| RECORDS SHOWN |
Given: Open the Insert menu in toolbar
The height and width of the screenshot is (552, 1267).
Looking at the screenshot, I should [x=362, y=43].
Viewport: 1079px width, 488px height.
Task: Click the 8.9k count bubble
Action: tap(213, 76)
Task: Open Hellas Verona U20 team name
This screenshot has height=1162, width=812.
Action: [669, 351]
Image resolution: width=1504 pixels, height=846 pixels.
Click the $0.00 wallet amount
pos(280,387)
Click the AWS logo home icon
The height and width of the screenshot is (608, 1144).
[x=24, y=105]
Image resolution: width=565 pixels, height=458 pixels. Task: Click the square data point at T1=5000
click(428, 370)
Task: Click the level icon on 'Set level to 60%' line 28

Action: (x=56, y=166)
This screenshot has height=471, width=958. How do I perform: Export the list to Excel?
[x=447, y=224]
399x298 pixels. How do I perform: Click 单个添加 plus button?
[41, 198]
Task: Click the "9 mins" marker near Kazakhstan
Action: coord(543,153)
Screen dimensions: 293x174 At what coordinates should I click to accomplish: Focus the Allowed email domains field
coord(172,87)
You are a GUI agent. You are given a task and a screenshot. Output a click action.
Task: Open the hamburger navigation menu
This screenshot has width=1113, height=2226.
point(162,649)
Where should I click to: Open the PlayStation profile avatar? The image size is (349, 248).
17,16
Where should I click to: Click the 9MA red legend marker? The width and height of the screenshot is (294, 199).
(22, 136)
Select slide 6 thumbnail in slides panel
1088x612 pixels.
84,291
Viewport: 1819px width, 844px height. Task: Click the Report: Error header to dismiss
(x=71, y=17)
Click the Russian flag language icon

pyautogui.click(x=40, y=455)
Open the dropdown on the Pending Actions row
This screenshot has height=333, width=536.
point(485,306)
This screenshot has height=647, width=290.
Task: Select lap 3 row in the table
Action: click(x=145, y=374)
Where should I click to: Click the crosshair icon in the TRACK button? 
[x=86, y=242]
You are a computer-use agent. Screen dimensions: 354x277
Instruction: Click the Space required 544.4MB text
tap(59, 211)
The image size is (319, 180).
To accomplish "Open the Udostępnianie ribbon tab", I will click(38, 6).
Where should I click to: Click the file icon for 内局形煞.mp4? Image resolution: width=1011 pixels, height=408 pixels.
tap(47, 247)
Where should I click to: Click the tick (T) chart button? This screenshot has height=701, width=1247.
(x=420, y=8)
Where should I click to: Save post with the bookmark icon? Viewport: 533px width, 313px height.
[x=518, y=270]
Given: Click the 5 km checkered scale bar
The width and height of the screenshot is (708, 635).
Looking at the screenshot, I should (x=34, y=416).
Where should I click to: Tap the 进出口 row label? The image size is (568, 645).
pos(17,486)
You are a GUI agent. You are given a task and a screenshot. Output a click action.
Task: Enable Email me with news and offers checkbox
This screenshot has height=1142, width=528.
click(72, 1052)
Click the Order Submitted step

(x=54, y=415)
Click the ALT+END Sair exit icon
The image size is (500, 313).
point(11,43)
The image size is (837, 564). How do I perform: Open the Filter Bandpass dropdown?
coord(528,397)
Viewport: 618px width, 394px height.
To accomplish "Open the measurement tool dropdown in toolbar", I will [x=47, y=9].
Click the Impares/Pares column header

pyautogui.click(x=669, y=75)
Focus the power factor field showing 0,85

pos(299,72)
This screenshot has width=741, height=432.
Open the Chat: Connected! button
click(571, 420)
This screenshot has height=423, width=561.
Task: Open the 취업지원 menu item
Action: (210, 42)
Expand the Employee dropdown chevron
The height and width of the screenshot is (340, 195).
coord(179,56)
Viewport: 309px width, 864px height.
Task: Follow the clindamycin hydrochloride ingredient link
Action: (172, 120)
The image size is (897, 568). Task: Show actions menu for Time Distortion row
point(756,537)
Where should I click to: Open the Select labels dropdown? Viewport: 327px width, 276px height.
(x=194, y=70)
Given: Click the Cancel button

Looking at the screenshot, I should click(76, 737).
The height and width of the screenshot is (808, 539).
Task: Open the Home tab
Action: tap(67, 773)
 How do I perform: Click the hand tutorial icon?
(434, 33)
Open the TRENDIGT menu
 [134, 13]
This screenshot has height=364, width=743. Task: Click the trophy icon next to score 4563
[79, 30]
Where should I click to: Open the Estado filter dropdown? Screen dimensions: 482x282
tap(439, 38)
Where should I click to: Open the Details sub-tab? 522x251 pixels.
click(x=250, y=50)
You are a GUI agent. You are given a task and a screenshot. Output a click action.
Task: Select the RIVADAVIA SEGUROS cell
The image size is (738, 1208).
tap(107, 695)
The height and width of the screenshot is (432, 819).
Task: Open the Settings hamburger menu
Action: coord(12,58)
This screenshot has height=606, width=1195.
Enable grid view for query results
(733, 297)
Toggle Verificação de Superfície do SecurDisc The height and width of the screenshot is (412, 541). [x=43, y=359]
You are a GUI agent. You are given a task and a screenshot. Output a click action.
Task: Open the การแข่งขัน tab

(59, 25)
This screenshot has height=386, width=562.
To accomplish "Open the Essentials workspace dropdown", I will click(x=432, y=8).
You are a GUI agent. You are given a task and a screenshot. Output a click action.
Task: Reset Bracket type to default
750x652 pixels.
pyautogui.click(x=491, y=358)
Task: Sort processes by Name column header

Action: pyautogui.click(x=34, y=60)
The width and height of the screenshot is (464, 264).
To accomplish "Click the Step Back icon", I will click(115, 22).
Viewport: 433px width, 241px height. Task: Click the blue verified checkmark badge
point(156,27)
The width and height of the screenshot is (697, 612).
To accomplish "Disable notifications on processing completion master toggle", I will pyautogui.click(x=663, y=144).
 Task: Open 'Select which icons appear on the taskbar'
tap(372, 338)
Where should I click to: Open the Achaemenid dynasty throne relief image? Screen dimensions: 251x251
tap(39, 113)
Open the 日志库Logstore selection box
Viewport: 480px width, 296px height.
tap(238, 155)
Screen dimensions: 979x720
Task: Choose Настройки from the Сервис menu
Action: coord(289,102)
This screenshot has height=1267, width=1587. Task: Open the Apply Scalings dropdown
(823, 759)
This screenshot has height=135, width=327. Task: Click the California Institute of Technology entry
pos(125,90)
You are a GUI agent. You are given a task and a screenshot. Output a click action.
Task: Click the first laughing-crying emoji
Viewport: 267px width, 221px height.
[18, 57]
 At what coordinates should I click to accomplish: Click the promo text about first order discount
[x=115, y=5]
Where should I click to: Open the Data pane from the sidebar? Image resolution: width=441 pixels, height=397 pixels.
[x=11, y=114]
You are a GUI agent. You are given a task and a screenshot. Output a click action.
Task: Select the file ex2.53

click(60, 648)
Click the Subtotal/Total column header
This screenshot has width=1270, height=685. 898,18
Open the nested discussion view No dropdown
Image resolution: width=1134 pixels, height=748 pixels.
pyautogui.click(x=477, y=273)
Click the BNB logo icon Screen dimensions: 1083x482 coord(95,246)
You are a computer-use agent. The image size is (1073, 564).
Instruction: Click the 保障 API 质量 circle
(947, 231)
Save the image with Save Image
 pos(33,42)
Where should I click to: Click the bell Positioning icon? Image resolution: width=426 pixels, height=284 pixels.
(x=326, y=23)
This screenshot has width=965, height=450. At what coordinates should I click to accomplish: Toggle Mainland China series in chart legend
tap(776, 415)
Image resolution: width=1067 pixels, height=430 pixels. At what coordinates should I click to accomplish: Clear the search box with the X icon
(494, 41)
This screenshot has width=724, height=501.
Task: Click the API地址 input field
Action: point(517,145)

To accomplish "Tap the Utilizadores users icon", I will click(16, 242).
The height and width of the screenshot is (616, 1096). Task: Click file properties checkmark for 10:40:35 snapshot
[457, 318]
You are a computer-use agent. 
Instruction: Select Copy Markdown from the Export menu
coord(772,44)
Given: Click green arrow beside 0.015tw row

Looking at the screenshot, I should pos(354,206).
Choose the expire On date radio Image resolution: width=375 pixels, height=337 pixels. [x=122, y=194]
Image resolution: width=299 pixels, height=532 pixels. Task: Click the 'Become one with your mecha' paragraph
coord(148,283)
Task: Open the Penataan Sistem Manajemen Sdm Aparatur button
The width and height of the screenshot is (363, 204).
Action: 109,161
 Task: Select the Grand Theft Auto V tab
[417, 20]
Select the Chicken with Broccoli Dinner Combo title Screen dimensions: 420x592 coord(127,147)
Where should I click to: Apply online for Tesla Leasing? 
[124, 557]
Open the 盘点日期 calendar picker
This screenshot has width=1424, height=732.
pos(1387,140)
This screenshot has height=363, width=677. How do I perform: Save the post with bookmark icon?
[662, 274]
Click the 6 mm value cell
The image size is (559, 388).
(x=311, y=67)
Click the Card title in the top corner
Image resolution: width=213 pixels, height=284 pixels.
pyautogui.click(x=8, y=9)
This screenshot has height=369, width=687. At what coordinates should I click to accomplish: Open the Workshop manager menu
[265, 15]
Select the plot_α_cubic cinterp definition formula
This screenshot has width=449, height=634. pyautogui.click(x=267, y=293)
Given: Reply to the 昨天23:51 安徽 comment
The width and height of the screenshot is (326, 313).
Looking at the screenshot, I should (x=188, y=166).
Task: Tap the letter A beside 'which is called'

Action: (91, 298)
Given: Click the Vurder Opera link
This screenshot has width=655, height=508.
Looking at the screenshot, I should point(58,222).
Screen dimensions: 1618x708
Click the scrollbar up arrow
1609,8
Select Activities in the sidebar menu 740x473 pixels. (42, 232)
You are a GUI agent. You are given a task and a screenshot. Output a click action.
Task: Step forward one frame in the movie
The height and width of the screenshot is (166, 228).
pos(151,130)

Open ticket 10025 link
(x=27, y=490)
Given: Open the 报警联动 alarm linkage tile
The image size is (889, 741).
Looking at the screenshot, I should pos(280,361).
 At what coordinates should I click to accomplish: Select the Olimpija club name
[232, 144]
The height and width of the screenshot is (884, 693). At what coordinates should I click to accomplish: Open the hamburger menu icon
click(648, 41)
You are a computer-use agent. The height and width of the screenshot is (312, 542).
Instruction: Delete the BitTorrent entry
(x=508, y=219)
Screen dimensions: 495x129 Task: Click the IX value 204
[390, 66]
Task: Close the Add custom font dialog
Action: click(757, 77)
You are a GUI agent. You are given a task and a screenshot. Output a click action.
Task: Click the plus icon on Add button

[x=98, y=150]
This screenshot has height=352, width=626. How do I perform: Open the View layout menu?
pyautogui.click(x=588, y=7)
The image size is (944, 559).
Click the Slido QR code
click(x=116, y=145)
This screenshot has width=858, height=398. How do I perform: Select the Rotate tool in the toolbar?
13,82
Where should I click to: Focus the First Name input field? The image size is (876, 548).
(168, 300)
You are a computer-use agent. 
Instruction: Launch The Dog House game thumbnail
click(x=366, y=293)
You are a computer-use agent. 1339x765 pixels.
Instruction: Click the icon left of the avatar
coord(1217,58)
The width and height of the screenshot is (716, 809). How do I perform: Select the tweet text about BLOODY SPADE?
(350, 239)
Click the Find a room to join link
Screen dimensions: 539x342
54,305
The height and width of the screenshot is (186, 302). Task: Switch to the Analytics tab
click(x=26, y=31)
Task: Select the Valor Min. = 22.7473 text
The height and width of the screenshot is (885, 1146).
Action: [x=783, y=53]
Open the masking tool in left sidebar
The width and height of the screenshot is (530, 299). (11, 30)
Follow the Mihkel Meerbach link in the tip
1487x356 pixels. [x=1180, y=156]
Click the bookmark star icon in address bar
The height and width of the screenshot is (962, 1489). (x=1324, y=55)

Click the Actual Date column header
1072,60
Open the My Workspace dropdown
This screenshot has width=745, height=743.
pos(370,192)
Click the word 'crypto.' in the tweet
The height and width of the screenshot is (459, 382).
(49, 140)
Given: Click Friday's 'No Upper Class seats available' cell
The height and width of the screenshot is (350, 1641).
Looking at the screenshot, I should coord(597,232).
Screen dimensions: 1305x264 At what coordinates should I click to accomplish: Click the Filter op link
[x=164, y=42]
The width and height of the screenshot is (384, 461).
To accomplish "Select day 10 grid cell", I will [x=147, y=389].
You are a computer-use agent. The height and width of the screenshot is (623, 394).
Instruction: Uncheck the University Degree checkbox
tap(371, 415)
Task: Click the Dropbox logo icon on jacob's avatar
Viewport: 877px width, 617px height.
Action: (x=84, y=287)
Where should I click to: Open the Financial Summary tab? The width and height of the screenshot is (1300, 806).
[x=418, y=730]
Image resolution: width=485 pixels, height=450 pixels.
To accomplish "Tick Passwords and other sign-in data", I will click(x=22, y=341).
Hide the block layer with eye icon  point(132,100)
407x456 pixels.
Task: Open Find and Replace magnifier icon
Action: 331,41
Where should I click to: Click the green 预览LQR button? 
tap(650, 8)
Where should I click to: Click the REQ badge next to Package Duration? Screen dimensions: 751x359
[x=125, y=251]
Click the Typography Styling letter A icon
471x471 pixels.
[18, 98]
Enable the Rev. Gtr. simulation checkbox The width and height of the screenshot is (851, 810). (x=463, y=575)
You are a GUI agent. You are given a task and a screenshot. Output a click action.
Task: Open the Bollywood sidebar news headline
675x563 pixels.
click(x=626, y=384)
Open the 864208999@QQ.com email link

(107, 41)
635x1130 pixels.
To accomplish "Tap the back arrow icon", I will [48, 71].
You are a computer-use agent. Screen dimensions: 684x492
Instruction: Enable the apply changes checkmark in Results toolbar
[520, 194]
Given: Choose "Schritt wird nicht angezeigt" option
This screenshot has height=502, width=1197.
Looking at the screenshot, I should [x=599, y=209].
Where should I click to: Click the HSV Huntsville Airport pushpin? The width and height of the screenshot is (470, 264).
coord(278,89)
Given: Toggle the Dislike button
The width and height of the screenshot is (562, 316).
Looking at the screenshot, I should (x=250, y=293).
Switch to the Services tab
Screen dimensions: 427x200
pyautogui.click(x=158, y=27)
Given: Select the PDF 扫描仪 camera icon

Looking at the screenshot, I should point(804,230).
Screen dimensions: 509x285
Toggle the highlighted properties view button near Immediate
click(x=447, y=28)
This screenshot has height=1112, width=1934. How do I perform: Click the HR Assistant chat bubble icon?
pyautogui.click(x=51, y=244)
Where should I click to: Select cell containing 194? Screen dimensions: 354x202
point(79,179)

| ASSIGNMENT |
Write down again, exactly as given, only the lines above that fall from the line with "Select the Chicken" to the line with "Given: Click the Vurder Opera link", inclusive.

| EXERCISE RESPONSE |
Select the Chicken with Broccoli Dinner Combo title Screen dimensions: 420x592 coord(127,147)
Where should I click to: Apply online for Tesla Leasing? 
[124, 557]
Open the 盘点日期 calendar picker
This screenshot has width=1424, height=732.
pos(1387,140)
This screenshot has height=363, width=677. How do I perform: Save the post with bookmark icon?
[662, 274]
Click the 6 mm value cell
The image size is (559, 388).
(x=311, y=67)
Click the Card title in the top corner
Image resolution: width=213 pixels, height=284 pixels.
pyautogui.click(x=8, y=9)
This screenshot has height=369, width=687. At what coordinates should I click to accomplish: Open the Workshop manager menu
[265, 15]
Select the plot_α_cubic cinterp definition formula
This screenshot has width=449, height=634. pyautogui.click(x=267, y=293)
Given: Reply to the 昨天23:51 安徽 comment
The width and height of the screenshot is (326, 313).
Looking at the screenshot, I should (x=188, y=166).
Task: Tap the letter A beside 'which is called'

Action: (91, 298)
Given: Click the Vurder Opera link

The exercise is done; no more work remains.